For text I suggest: Ollama backend - command line interface, very easy to download models with one line of code. Supports most models and you can talk with the model inside the terminal so it's stand alone OpenWebUI - easy install with docker and is meant to work easily with ollama. Comes with web search features and uploading pdfs. A bunch of different community tools and modules are available.

For img I suggest either: Automatic1111 - Traditional UI using gradio. Lots of extras you can download through the UI to do different things. ComfyUI - Node based UI, a bit more complicated but more powerful than automatic1111

For models, you can go on civitai and just download whatever you need and drop it into their respective folders for both auto and comfy.

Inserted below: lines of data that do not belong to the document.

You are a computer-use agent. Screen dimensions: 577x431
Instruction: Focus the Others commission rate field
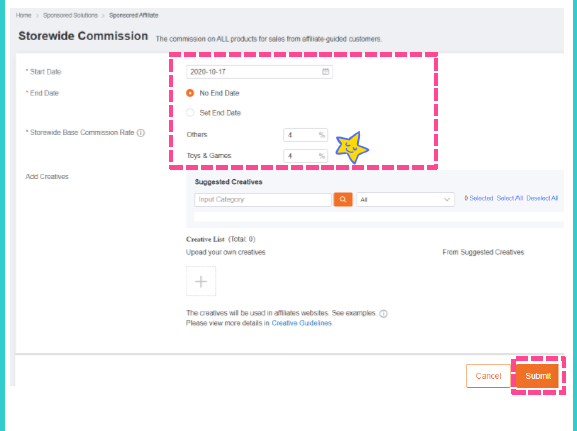pyautogui.click(x=305, y=135)
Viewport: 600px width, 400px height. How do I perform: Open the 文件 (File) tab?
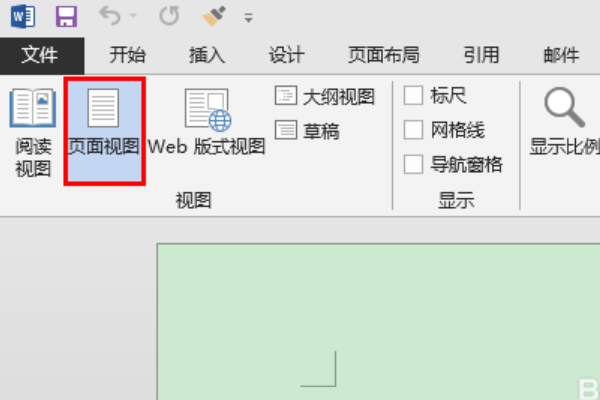tap(40, 55)
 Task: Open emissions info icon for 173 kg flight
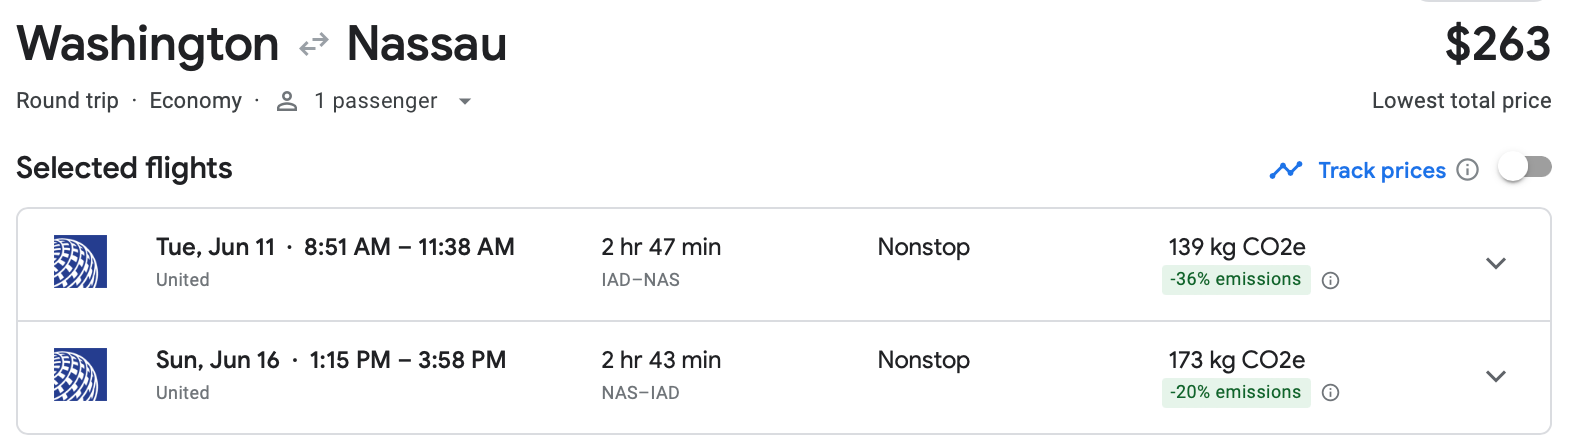tap(1330, 393)
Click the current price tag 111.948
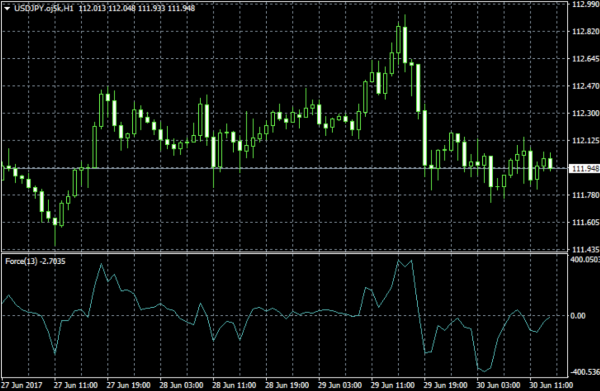This screenshot has height=391, width=600. (584, 169)
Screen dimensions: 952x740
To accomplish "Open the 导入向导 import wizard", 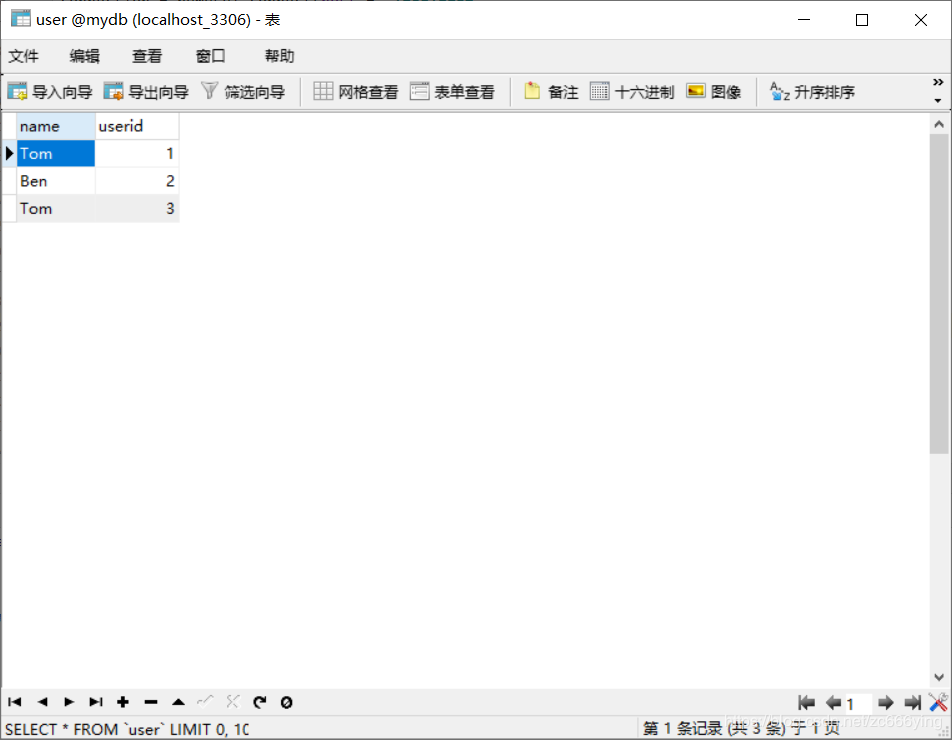I will pos(50,92).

For text, there's also LMStudio which is very user friendly. It is closed source and much slower than ollama from my experience though. I have a 4060 in my laptop (8gb VRAM) and I'm getting an image every 2 secs about using stable diffusion 1.5 models and text speed is on par with chatgpt with the smaller 8b-9b model. For text I suggest gemma2 which is probably the best small model out right now.

[–] [email protected] 1 points 3 months ago (1 children)

Do you have 24gb GPU.

If so.. Then you can get decent results from running local models

[–] [email protected] 5 points 3 months ago

You can get decent results with much less these days, actually. I don't have personal experience (I do have a 24GB GPU) but the open source community has put a lot of work into getting models to run on lower-spec machines. Aim for smaller models (8B parameters is common) and low quantization (the values of the parameters get squished into smaller numbers of bits). It's slower and the results can be of noticeably lower quality but I've seen people talk about usable LLMs running CPU-only.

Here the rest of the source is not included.